Knowledge is any chunk of information that effectively discriminates one class type from another [28]. In this case, tumor will have certain properties that other brain tissues will not and visa-versa. In the domain of MRI volumes, there are two primary sources of knowledge available. The first is pixel intensity in feature space, which describes tissue characteristics within the MR imaging system, which are summarized in Table 2 (based on a review of literature [33,34,35]). The second is image/anatomical space and includes expected shapes and placements of certain tissues within the MR image, such as the fact that CSF lies within the ventricles, as shown in Figure 1(a). Our previous efforts in [21,22,23] exploited both feature-domain and anatomical knowledge, using one source to verify decisions based on the other source. The nature of tumors limits the use of anatomical knowledge, since they can have any shape and occupy any area within the brain. As a result, knowledge contained in feature space must be extracted and utilized in a number of novel ways. As each processing stage is described in Section 3, the specific knowledge extracted and its application will be detailed.

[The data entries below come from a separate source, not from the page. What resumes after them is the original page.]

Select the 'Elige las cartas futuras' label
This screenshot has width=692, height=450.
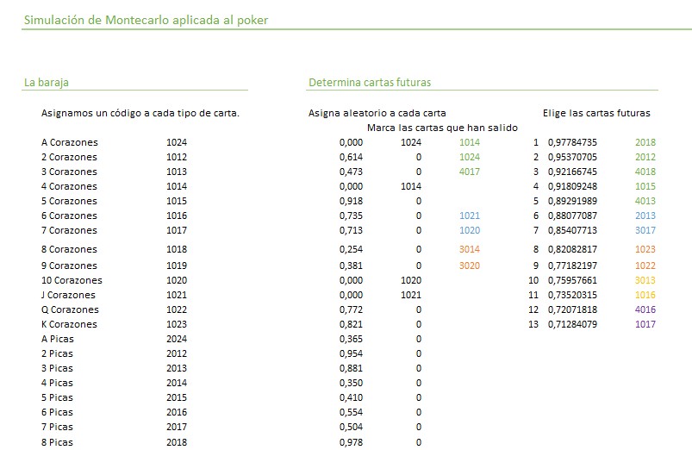click(x=596, y=113)
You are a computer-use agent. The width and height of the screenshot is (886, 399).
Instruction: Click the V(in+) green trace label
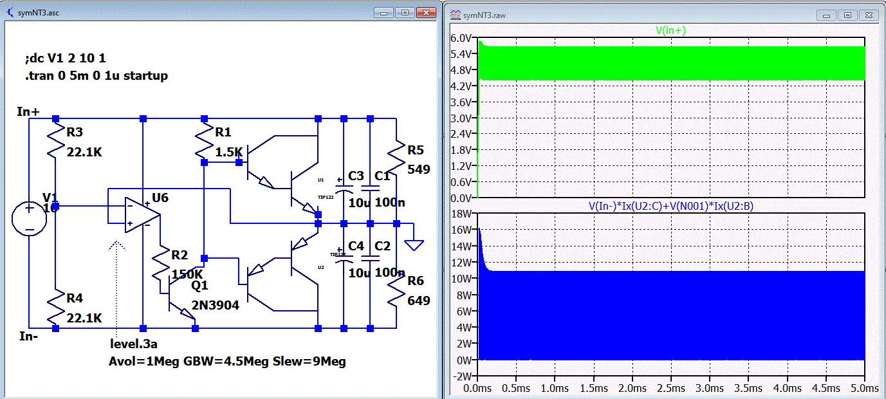pos(670,29)
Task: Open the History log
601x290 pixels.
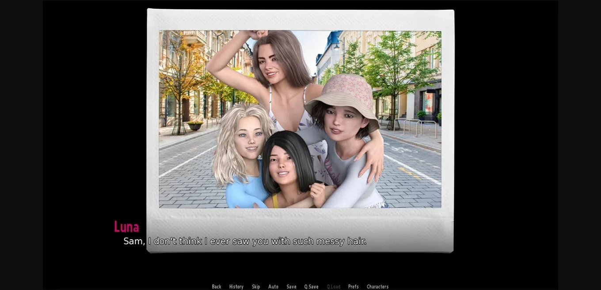Action: click(236, 286)
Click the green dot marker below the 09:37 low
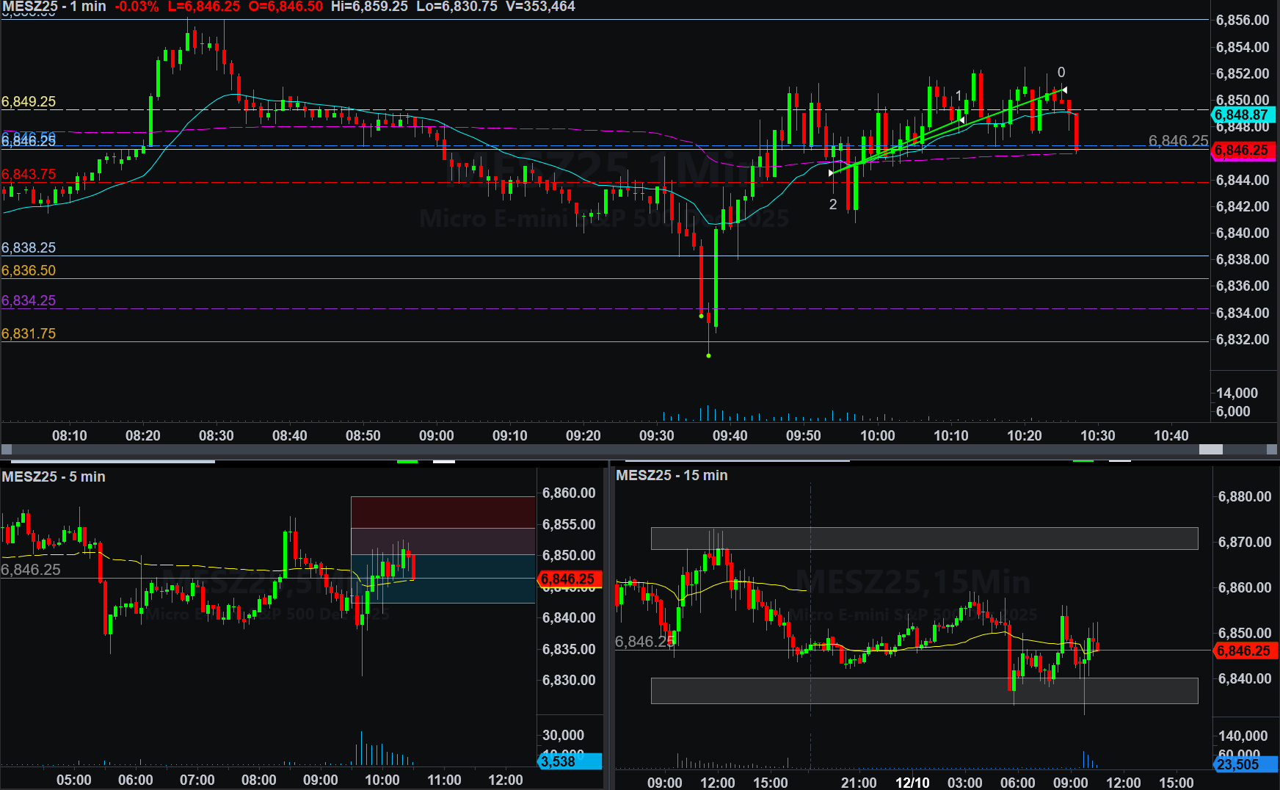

| Pulse Sequence | Effect | Tissues |
| (TR/TE) | (Signal Intensity) | |
| T1-weighted | Short T1 relaxation | Fat, Lipid-Containing Molecules, |
| (short/short) | (bright) | Proteinaceous Fluid, Paramagnetic |
| Substances (Gadolinium) | ||
| Long T1 relaxation | Neoplasm, Edema, CSF, | |
| (dark) | Pure Fluid, Inflammation | |
| PD-weighted | High proton density | Fat, Fluids |
| (long/short) | (bright) | |
| Low proton density | Calcium, Air, | |
| (dark) | Fibrous Tissue, Cortical Bone | |
| T2-weighted | Short T2 relaxation | Iron containing substances |
| (long/long) | (dark) | (blood-breakdown products) |
| Long T2 relaxation | Neoplasm, Edema, CSF, | |
| (bright) | Pure Fluid, Inflammation |